Também por essa mesma razão, pela quebra de um fluxo que parece seguir naturalmente, destoam os efeitos dramáticos, empregados para se salientar algo. Pode-se perceber esse deslocamento quando o aborteiro troca parte do pagamento por sexo ou quando ao final Gabita olha o cardápio do restaurante do hotel após ser servida com um prato cheio de carne. O sexo como pagamento nos mostra o pior de um homem que, até então, vinha agindo distante do estereótipo, mostrado para isso em momento de preocupação com sua suposta mãe.

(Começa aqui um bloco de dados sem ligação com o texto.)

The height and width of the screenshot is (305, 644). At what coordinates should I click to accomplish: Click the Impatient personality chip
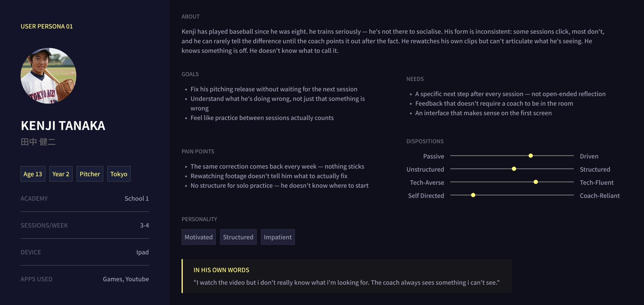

Mais que isso, porém, o sexo parece estar lá, acima de tudo, para ferir a dignidade das moças. Já o olhar perdido para o cardápio, diante da carne, é opção óbvia e banal demais. Para a ocasião, pelo menos.

Mais pertinente é a crueldade de Mungiu na maneira de mostrar determinadas situações. A explicação do processo do aborto e de seus efeitos/riscos, ministrada antes da retirada do feto, remete ao ritual mórbido-estatal de Não Matarás, de Kieslowski, que por sua vez poderia remeter à primeira entrada no quarto de hotel de Nana em Viver a Vida, de Godard, quando a câmera e os olhos dela enquadram uma toalha para fins pós-sexo antes de sermos bombardeados por dados e pela cultura da prosituição. Mungiu não quer poupar o espectador, não deseja aliviar nossa percepção porque, se a câmera está com Otilia, o aparato nos coloca como testemunhas do vivido e do visto por ela – inclusive o feto.